Fix buffer size when binary data is returned in multipart response #145

bartonip · 2021-02-22T06:46:01Z

When binary data is returned in a response, len is not sufficient to determine the required buffer size. getsizeof has been used instead to provide a more accurate buffer value.

CLAassistant · 2021-02-22T06:46:06Z

All committers have signed the CLA.

phanak-sap · 2021-02-22T07:36:06Z

VERSION

@@ -1 +1 @@
-1.7.0
+1.7.1


Please do not change the version inside the PR. While in this case it will probably go out just after merge, such practice would create problems for us very easily (imagine multiple PRs). It is better to leave the version management up to maintainers.

Also, what actually would save us time, would be the update of CHANGELOG.md :)

phanak-sap · 2021-02-22T07:39:05Z

pyodata/v2/service.py

            dict(response.getheaders()),
            response.status,
-            response.read(len(data))  # the len here will give a 'big enough' value to read the whole content
+            response.read(sys.getsizeof(data))  # the getsizeof here will actually give a 'big enough' value to read the whole content


Since this is a fix for a bug, could you please capture it with a test?

Pls add new test to test_service_v2.py, ideally one that would reproduce the bug before your fix and pass after your fix. This is relevant to big binary file, but you don't need to commit such big file (pls don't, git repo will be smaller :) ), just generate it inside the test.

phanak-sap · 2021-02-22T07:55:04Z

Apart from the line comment, your change fails builds because of linter failure.

Relevant for you is the:
************* Module pyodata.v2.service
pyodata/v2/service.py:143: [C0301(line-too-long), ] Line too long (134/120)

the getsizeof will give 'big enough' value to read the whole content

Sadly, together with your change came new version of pylint, so other two failures are not relevant, but new rules applied to old code.

I have fixed this in PR #146, so now the upgrade of linters will happen deterministically and with its own build-per-PR. Pls pull from master into your branch , so the build will pass and we can merge the PR. You can run the linter locally with pip install -r dev-requirements.txt and pylint --rcfile=.pylintrc --output-format=parseable --reports=no pyodata

phanak-sap

Thank you for the fix. Please refer to the comments what needs to be changed so this can be merged.

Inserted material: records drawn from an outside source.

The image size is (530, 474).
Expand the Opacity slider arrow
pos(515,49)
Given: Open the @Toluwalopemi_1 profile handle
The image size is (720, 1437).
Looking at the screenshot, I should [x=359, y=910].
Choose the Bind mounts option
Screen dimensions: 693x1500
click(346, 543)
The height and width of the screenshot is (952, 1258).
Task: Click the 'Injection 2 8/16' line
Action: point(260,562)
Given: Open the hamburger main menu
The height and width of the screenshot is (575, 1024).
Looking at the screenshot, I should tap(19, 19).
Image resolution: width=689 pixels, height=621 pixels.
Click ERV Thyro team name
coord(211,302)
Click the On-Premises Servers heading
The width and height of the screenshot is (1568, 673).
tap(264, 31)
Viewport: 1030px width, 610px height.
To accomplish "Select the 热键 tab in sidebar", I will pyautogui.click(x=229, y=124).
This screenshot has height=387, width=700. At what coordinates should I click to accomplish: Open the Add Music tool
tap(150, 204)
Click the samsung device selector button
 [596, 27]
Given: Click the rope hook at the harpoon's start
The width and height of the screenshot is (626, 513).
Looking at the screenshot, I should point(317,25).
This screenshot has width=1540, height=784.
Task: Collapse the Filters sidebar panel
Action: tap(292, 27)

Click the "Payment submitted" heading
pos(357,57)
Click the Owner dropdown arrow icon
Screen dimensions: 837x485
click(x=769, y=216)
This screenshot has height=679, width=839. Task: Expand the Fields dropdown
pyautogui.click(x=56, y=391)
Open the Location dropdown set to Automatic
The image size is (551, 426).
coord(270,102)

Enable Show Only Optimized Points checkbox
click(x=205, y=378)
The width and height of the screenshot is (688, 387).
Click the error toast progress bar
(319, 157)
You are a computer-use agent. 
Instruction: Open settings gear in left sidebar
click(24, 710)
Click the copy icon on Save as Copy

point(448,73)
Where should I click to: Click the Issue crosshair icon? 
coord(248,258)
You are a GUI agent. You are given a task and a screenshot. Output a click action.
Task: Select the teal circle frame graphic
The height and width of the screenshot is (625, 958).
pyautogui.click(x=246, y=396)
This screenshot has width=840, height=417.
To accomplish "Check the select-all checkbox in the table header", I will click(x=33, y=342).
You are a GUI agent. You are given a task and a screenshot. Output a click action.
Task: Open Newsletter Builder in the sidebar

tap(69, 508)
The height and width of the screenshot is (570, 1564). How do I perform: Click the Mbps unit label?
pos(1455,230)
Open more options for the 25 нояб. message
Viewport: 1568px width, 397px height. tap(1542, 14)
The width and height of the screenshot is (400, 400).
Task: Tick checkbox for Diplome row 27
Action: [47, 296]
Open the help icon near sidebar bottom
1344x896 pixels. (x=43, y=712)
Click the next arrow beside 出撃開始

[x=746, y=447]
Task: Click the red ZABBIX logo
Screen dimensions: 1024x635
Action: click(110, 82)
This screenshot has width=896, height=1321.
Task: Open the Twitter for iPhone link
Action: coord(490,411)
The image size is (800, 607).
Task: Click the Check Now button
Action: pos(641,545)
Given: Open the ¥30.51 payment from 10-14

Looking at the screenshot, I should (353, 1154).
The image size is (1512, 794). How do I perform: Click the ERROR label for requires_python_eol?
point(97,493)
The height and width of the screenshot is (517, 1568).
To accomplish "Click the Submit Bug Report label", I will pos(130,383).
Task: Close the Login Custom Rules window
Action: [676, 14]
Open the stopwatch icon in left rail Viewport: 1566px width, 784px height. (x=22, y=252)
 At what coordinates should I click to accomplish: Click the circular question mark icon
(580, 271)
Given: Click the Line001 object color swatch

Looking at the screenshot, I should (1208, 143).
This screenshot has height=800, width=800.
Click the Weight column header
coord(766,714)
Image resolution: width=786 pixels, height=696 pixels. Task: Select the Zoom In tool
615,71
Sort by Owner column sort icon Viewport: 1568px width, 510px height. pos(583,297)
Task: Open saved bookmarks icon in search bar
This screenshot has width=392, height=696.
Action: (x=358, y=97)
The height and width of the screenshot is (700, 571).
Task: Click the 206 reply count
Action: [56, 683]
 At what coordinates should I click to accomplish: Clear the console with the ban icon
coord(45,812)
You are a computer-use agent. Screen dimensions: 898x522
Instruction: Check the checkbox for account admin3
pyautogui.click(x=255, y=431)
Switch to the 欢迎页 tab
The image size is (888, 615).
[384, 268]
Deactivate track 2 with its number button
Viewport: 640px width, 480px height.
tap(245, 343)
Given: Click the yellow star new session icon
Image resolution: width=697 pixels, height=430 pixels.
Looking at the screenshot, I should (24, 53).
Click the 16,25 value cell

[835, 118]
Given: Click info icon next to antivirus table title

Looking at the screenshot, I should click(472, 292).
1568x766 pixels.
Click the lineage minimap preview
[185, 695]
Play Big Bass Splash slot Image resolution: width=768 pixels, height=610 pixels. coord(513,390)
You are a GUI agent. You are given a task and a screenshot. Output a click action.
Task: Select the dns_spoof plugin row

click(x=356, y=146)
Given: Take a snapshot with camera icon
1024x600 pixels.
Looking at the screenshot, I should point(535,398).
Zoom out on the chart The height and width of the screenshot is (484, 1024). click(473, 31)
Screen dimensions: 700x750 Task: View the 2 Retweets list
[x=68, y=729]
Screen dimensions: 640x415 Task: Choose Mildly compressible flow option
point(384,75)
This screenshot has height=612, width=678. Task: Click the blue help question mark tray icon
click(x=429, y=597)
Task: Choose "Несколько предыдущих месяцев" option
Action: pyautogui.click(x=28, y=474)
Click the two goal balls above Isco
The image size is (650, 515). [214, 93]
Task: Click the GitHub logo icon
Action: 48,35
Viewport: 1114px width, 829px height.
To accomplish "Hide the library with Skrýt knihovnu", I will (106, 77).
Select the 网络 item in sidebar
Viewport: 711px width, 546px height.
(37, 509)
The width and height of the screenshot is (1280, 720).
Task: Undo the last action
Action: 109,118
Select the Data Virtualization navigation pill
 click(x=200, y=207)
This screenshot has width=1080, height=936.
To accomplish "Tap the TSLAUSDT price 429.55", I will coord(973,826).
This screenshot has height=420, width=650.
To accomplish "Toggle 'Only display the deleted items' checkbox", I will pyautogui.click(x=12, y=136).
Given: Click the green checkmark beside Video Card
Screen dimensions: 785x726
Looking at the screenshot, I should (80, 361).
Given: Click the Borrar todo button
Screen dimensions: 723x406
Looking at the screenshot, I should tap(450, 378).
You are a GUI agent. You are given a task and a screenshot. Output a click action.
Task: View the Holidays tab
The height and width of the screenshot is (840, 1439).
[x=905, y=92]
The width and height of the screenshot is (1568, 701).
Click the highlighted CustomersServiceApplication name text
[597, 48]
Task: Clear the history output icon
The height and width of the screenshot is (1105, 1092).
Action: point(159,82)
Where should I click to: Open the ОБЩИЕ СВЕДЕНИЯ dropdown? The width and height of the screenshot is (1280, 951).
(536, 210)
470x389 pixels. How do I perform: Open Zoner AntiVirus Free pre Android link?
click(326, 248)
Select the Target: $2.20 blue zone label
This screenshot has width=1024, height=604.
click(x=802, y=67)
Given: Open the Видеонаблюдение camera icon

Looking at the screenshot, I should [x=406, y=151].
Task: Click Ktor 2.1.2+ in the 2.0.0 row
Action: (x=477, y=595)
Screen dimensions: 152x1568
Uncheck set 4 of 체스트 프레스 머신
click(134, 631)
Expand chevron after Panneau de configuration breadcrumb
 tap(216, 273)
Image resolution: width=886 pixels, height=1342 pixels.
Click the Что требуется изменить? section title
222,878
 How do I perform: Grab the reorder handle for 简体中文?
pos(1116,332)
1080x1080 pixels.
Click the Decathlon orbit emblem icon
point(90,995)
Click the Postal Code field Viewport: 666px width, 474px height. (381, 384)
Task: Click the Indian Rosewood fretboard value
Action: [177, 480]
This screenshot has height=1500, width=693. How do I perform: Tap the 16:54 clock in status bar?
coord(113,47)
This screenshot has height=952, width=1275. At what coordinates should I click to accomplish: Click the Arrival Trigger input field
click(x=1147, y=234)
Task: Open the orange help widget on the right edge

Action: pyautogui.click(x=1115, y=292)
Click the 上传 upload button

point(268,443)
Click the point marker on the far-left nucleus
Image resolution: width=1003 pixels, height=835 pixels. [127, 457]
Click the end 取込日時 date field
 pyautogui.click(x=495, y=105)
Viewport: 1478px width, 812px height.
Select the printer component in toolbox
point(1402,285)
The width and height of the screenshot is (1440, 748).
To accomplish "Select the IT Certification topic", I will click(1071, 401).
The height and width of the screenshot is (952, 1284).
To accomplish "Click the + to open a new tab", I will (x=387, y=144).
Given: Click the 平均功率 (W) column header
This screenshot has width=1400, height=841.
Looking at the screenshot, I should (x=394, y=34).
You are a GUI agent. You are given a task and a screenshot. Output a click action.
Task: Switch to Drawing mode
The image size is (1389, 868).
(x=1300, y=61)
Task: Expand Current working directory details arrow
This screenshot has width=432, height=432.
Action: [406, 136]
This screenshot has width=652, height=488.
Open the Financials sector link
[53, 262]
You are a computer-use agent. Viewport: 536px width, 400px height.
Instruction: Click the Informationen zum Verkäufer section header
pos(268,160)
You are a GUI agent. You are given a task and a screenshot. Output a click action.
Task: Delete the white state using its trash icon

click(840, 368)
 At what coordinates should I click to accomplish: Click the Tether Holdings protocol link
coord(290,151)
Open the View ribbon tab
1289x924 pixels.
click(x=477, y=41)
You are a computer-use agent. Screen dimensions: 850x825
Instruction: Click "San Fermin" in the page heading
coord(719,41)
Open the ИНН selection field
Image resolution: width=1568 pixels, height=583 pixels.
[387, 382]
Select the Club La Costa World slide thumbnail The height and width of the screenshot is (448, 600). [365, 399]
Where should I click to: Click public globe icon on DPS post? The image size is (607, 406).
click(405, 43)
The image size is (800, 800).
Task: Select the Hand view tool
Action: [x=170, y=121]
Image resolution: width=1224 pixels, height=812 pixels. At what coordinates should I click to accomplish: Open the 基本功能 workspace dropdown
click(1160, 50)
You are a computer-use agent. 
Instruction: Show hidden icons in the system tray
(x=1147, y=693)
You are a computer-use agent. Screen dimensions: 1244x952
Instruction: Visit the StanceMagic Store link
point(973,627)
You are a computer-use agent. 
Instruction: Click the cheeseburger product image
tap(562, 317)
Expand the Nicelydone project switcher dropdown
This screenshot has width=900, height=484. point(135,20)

Also the CLA needs to be signed, check on the PR the respective check. I have updated the CONTRIBUTING.md so its necessity is more clear, you can now refer to it for any PR.

inxonic · 2022-01-17T21:08:19Z

Hi @bartonip, I'd like to anwer #issuecomment-1011475876 here, because it's related to this issue.

The issue with len vs getsizeof is really that the HTTP response itself at the lowest level is a byte stream that gets translated
into a string by the requests library.

I agree, that's probably a bug, that will truncate the response body and I think this will happen, when there are many multibyte characters in the payload. The len is taken including the header, so the bug will be effective, if the extra bytes of the multibyte characters are more than the size of the header.

My understanding of what happens is that in the case of say, image data that is sent as pure binary (not as a base64 string represented as binary) when you run len on that resultant byte string the count will be too small due to bytes like \x00 not actually counting as a character in a string.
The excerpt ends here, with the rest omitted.